New Delhi: Within a week of the Supreme Court seeking response of the Centre on a Public Interest Litigation (PIL) which sought entry of Muslim women in all mosques of the country, journalist and author Ziya Us Salam argues Quran does not discriminate against women and at 59 places, it asks men and women to establish prayers.
Last Friday, a bench comprising Chief Justice Ranjan Gogoi and justices S A Bobde and S A Nazeer issued notice to the Union Law and Justice Ministry and Minority Affairs Ministry on the plea seeking entry of women in mosques.
The petition sought issuance of direction to government authorities and Muslim bodies like Wakf Board to allow women into mosques on grounds that denial amounted to violation of various fundamental rights. The petition has also mentioned that in mosques where women are allowed, there are separate entrances and enclosures for worship for the two genders. It said that there should not be any gender discrimination at all, and that all Muslim women should be allowed to pray in all mosques, cutting across denominations.
In his new book “Women in Masjid: A Quest For Justice”, literary and social commentator Ziya Us Salam points out that The Prophet instructed men not to stop women from going to mosques. Quran says prayer can be offered in private but it can only be established and perfected in a group, he says.

(MATERIAL)
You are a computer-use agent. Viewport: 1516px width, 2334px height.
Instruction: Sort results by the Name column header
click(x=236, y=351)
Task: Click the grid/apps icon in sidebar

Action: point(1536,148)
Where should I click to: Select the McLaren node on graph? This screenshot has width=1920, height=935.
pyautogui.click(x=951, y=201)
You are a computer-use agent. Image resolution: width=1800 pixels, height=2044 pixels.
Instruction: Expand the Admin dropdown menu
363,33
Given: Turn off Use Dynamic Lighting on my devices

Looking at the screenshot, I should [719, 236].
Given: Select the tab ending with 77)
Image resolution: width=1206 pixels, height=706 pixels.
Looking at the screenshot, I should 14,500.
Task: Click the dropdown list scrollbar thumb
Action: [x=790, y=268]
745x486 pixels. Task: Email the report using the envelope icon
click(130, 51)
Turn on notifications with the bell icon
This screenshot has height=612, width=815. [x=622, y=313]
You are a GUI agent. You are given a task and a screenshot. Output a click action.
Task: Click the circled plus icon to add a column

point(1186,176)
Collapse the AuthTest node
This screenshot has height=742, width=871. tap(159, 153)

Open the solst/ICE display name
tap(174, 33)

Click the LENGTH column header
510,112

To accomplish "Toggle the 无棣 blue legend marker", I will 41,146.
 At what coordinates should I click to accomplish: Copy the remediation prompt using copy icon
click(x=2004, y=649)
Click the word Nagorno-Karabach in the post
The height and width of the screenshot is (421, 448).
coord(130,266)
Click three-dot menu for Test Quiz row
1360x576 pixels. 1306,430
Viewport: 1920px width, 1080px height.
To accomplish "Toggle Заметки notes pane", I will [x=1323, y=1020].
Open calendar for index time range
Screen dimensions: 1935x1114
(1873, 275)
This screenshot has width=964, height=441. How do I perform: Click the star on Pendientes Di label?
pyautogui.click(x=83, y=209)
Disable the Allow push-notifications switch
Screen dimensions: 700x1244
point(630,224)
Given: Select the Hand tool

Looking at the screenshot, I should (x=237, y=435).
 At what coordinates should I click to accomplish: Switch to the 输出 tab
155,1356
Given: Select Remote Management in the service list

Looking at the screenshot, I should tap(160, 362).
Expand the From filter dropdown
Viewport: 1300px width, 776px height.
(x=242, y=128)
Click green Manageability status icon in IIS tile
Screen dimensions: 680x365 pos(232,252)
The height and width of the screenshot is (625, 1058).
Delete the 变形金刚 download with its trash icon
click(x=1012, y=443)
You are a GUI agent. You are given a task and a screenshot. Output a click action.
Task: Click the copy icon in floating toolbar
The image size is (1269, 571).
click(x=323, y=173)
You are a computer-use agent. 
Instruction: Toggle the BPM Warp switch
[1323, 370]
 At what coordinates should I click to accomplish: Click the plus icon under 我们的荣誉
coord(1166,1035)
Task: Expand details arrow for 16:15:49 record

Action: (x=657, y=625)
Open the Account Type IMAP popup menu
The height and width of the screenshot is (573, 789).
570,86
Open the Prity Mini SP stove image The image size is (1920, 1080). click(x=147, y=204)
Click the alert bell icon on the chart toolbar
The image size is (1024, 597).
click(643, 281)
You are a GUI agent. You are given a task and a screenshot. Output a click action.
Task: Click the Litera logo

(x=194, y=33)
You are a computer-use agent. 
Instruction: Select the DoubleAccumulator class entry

(TASK BRIEF) Reproduce the mosque-entry article from "New Delhi: Within" up to and including "to establish prayers.". Work only from the news article on women's entry into mosques.

(OUTPUT)
New Delhi: Within a week of the Supreme Court seeking response of the Centre on a Public Interest Litigation (PIL) which sought entry of Muslim women in all mosques of the country, journalist and author Ziya Us Salam argues Quran does not discriminate against women and at 59 places, it asks men and women to establish prayers.